On 10/20/22 08:07, Jakub Jelinek wrote:
Thus, IMHO it is exactly the pass_omp_simd_clone pass where you want to
implement this auto-simdization discovery, guarded with
#ifdef ACCEL_COMPILER and the new option (which means it will be done
only for gcn and not on the host right now).
I'm running into a practical difficulty with making this controlled by a
static #ifdef: namely, testing.
One of my test cases examines the .s output to make sure that the clones
are emitted as local symbols and not global. I have not been able to
find the symbol linkage information in any of the dump files, and I have
also not been able to figure out how to get a .s file from the offload
compiler even outside of the DejaGnu test harness. (It's possible I am
just an extreme dummy about the latter problem, but so far none of my
colleagues here has been able to give me a recipe either.)
On top of that, I worry that this should be tested more broadly than for
the one target we're presently focusing on (AMD GCN), and we'll get much
more regular test coverage if it's also enabled for x86_64 target which
has the necessary compute_vecsize_and_simdlen target hook.

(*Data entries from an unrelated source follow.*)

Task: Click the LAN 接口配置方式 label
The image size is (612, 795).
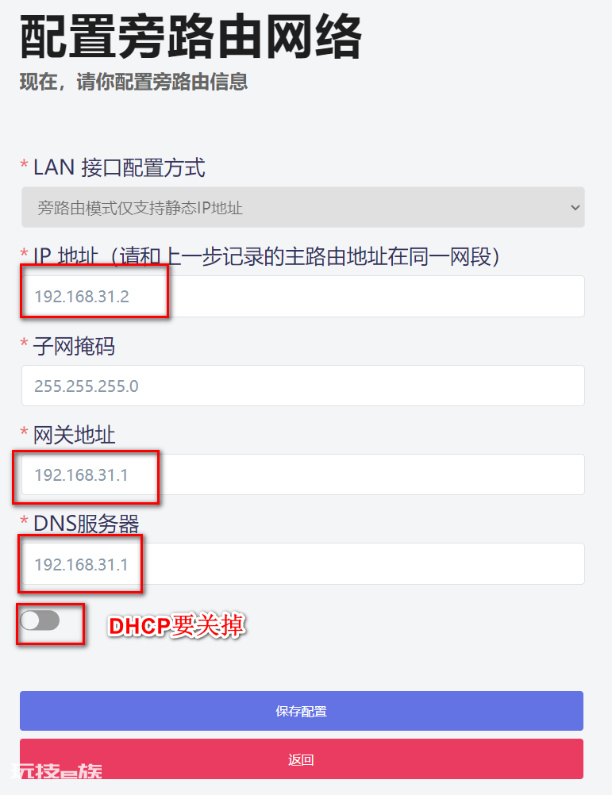Action: [119, 168]
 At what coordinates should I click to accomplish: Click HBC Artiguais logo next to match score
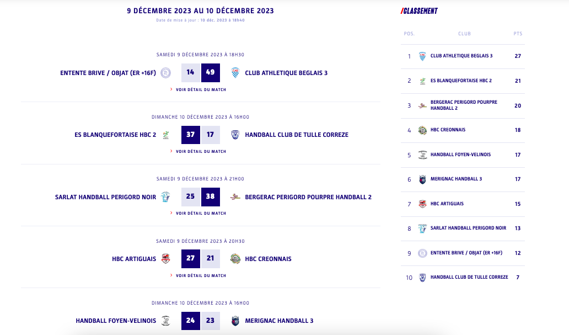tap(166, 259)
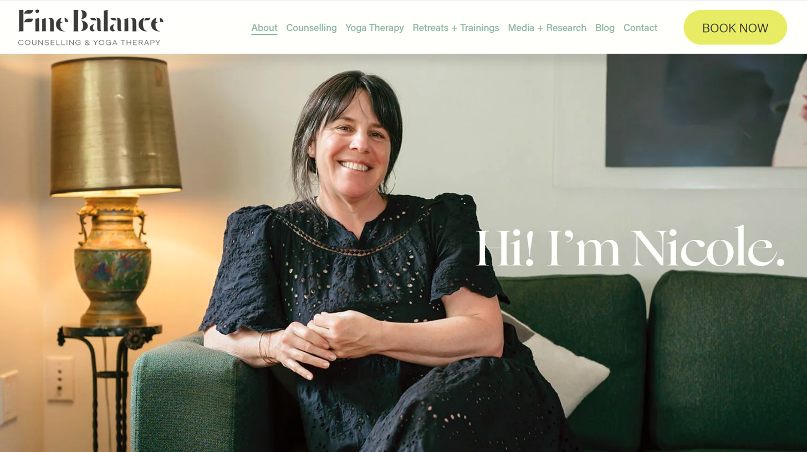Viewport: 807px width, 452px height.
Task: Visit the Blog page
Action: [605, 28]
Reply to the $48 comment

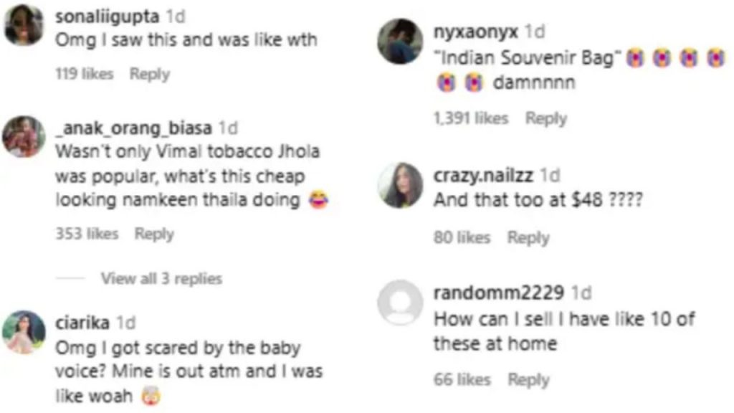(x=528, y=237)
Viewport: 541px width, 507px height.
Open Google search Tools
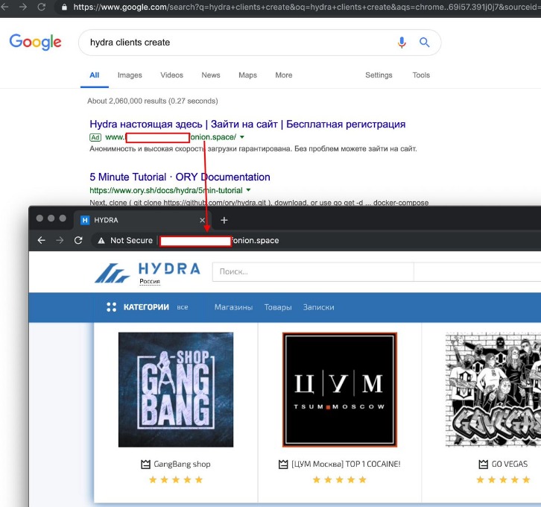point(421,75)
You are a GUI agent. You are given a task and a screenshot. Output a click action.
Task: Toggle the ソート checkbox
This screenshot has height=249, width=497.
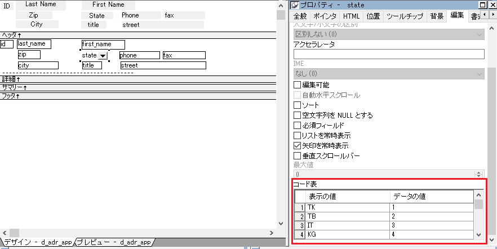pos(298,105)
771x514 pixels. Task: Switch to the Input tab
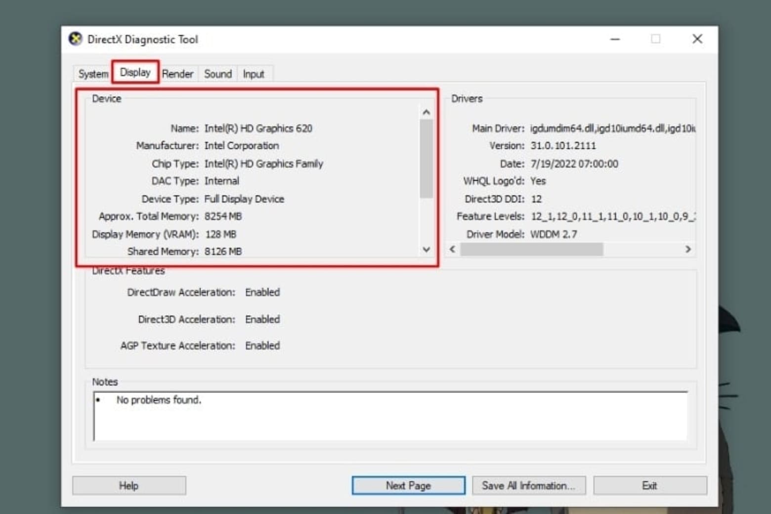coord(254,74)
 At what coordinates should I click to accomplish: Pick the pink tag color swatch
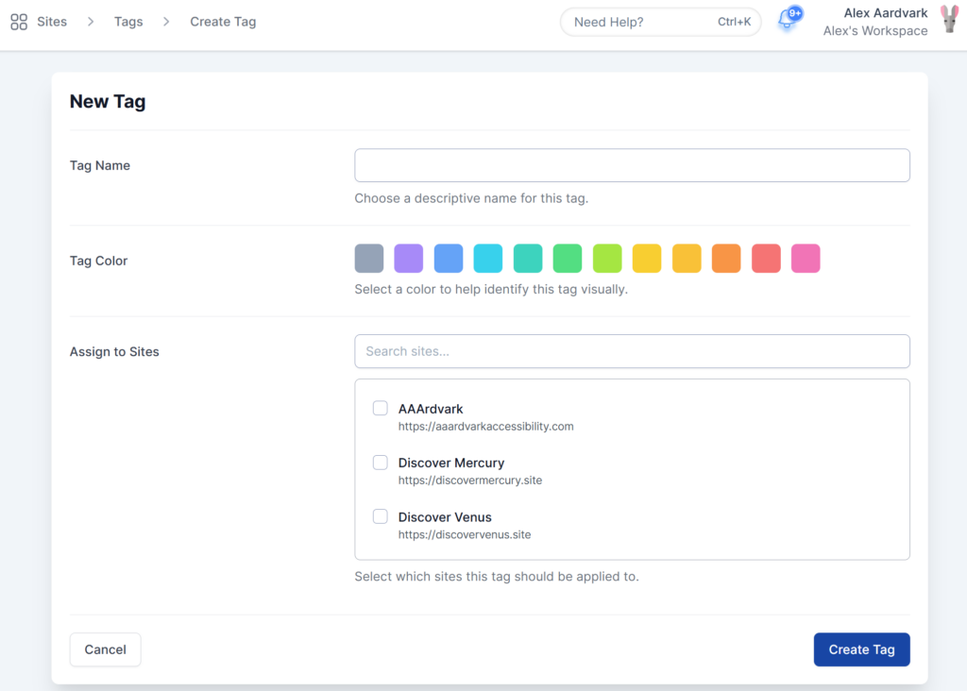(x=806, y=259)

I remember Carlos O'Donnell used to have a favorite mantra, "design for
test". So, maybe generalize the new -fopenmp-target-simd-clone option
to take a parameter to force clones to be generated on the OpenMP host
for test purposes? The "declare target" directive already has a clause
device_type(host|nohost|any)
that defaults to "any"; maybe we could use that syntax like
-fopenmp-target-simd-clone=any
and use the intersection of the two sets to determine what to
auto-generate clones for?
-Sandra